= Soil-transmitted helminth =

Group of intestinal parasites that are transmitted through contaminated soil

The soil-transmitted helminths (also called geohelminths) are a group of intestinal parasites belonging to the phylum Nematoda that are transmitted primarily through contaminated soil. They are so called because they have a direct life cycle which requires no intermediate hosts or vectors, and the parasitic infection occurs through faecal contamination of soil, foodstuffs and water supplies. The adult forms are essentially parasites of humans, causing soil-transmitted helminthiasis (STH), but also infect domesticated mammals. The juveniles are the infective forms and they undergo tissue-migratory stages during which they invade vital organs such as lungs and liver. Thus the disease manifestations can be both local and systemic. The geohelminths together present an enormous infection burden on humanity, amounting to 135,000 deaths every year, and persistent infection of more than two billion people.

==Species==

Soil-transmitted helminths are typically from the following families of nematodes, namely:
- Roundworms (family Ascarididae), e.g. Ascaris lumbricoides
- Whipworms (family Trichuridae), e.g. Trichuris trichiura
- Hookworms (family Ancylostomatidae), e.g. Ancylostoma duodenale and Necator americanus
- Threadworms (family Strongyloididae), e.g. Strongyloides stercoralis

==Diseases==

===Soil-transmitted helminthiasis===

Soil-transmitted helminthiasis is a collective name for the diseases caused by ascaris, whipworm and hookworms in humans. It includes species-specific diseases such as
- Ascariasis, which is caused by Ascaris lumbricoides
- Hookworm diseases (ancylostomiasis and necatoriasis), which are caused by Necator americanus and Ancylostoma duodenale
- Trichuriasis, which is caused by Trichuris trichiura

Soil-transmitted helminthiasis is classified as one of the neglected tropical diseases projected to be controlled/eradicated by 2020 through the London Declaration on Neglected Tropical Diseases.

====Strongyloidiasis====

This is caused by Strongyloides stercoralis. Even though the disease is principally a soil-transmitted helminthiasis, the infection being mediated through contaminated soil, it is however generally omitted in clinical practices and control programmes because of its (allegedly) relatively less significant influence on health and socio-economic conditions. Also it is not restricted to humans, as it is common in pets. But there is an emerging hyperinfection syndrome caused by S. stercoralis, which exhibits a high mortality rate (15% to 87%).

==General impact==

Geohelminth infection is a major health problem particularly in rural areas of developing countries like Subsaharan Africa, India and other Southeast Asian countries. It is an important cause of morbidity in school age children who harbour the highest intensity of worm infestation.

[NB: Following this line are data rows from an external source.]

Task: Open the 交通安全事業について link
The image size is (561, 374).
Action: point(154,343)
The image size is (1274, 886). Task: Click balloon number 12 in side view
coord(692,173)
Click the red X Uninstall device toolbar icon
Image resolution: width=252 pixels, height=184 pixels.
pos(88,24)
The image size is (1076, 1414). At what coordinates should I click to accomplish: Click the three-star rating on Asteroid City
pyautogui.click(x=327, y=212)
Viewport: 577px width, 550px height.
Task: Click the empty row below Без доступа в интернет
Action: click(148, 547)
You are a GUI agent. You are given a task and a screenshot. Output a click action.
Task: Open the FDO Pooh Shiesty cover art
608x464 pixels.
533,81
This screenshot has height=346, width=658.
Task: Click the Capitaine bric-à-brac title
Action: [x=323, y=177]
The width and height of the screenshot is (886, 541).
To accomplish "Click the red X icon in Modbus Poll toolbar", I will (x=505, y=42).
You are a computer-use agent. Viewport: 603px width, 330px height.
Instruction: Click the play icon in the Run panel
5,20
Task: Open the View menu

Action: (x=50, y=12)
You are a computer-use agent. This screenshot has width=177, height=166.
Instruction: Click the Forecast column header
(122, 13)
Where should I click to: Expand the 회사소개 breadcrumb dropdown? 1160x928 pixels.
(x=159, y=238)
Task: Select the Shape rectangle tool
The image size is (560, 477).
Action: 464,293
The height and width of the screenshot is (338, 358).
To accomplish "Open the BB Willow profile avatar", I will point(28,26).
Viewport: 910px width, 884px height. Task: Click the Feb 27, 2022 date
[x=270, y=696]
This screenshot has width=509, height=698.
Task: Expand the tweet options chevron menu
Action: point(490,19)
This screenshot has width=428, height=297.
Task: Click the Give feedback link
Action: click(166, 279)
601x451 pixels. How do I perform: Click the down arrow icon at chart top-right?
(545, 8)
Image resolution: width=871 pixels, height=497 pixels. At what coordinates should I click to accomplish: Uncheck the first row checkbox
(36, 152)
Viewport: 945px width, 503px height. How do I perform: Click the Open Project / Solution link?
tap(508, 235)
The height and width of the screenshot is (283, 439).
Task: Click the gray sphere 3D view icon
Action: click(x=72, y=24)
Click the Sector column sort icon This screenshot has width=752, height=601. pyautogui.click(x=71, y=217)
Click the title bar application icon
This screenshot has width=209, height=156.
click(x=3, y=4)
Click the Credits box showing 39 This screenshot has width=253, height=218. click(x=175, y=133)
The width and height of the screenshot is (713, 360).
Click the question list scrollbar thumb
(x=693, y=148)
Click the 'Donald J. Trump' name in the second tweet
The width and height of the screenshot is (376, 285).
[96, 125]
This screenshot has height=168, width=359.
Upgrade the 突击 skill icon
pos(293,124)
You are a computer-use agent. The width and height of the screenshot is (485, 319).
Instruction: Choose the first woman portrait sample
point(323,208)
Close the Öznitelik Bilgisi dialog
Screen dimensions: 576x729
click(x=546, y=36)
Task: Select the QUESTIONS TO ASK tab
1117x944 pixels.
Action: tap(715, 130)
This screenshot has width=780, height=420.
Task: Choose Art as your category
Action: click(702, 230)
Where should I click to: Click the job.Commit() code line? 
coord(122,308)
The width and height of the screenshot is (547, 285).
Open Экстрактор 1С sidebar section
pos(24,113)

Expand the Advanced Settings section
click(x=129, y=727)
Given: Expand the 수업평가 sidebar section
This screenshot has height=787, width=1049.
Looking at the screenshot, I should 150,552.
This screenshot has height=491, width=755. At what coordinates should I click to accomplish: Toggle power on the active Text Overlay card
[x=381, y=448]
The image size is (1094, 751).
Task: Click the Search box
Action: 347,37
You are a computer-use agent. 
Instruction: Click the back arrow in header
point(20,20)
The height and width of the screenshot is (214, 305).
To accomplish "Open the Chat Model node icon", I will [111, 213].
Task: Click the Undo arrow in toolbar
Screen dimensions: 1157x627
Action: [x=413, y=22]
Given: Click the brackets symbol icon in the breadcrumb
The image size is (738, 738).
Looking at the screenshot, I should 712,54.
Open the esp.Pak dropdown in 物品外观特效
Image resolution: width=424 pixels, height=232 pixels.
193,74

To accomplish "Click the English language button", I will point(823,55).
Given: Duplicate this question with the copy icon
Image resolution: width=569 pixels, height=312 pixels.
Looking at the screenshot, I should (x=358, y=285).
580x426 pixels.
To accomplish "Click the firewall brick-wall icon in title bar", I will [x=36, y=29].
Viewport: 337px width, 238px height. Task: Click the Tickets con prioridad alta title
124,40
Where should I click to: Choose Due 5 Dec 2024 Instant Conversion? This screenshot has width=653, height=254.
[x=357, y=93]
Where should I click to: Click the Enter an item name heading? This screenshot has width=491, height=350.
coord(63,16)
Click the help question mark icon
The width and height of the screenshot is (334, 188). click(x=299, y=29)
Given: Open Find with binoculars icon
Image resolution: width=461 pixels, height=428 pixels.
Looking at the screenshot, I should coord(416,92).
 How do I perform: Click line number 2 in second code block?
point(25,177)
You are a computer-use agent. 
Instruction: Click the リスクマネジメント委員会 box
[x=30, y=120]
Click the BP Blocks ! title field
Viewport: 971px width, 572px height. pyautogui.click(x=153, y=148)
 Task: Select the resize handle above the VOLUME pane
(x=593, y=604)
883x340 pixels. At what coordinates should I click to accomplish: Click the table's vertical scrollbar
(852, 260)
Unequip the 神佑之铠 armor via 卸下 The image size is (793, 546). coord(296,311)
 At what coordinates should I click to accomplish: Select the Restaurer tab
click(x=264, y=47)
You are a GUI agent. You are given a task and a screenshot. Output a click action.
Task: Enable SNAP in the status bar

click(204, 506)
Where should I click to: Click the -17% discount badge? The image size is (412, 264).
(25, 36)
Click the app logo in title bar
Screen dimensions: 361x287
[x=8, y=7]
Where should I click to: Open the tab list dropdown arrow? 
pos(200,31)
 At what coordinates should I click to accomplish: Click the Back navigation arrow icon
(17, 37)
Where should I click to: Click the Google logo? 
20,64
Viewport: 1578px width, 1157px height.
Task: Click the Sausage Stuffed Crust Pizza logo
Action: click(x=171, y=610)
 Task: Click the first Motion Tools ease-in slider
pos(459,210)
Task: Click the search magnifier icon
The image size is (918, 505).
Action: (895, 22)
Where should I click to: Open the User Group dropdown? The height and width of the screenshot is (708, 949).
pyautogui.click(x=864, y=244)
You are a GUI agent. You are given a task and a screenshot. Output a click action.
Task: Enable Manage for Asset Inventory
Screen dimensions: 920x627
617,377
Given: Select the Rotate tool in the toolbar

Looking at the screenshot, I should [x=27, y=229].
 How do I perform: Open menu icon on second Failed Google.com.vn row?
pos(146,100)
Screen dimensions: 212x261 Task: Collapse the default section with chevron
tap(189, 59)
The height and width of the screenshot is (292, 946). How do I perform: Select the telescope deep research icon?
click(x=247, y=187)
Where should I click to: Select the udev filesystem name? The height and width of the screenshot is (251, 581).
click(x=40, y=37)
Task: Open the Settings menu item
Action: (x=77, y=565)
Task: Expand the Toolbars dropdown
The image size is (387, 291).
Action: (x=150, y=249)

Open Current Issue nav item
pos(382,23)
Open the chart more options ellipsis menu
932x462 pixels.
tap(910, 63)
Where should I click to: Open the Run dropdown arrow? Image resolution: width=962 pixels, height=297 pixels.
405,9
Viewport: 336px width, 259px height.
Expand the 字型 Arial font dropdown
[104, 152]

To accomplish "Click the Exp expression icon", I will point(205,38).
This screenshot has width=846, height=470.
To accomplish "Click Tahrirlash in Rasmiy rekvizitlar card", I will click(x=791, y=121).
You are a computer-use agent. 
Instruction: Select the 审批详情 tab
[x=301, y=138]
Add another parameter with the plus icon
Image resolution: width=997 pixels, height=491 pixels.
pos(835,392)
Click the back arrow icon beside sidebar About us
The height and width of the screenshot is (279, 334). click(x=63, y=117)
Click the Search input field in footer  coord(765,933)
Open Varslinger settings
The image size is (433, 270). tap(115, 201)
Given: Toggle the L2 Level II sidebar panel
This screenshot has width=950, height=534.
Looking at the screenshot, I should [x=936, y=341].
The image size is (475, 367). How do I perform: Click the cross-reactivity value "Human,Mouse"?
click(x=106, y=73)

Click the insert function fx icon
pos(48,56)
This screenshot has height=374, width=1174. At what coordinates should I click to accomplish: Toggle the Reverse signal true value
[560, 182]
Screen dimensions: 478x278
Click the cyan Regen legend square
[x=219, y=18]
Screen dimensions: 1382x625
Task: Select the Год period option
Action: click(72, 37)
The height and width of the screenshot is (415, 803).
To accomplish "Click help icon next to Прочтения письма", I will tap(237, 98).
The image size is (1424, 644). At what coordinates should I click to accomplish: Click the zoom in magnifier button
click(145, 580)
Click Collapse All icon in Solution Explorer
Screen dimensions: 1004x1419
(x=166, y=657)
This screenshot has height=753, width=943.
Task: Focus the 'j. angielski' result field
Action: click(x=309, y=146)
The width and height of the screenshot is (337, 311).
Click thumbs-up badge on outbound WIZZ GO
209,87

Some of the significant morbidity attributed to intestinal helminthiasis are malnutrition, growth retardation, anaemia, vitamin A deficiency and impaired intellectual performance.

== Control activities ==
The World Health Organization is promoting the control of  soil transmitted helminthiasis with large scale, regular distribution of anthelminthics (albendazole or mebendazole) to the population groups more at risk of morbidity (children and women of reproductive age). The number of school-age children treated with PC has progressed steadily from less than 120 million in 2008 to over 450 million in 2018 and is in continuous expansion.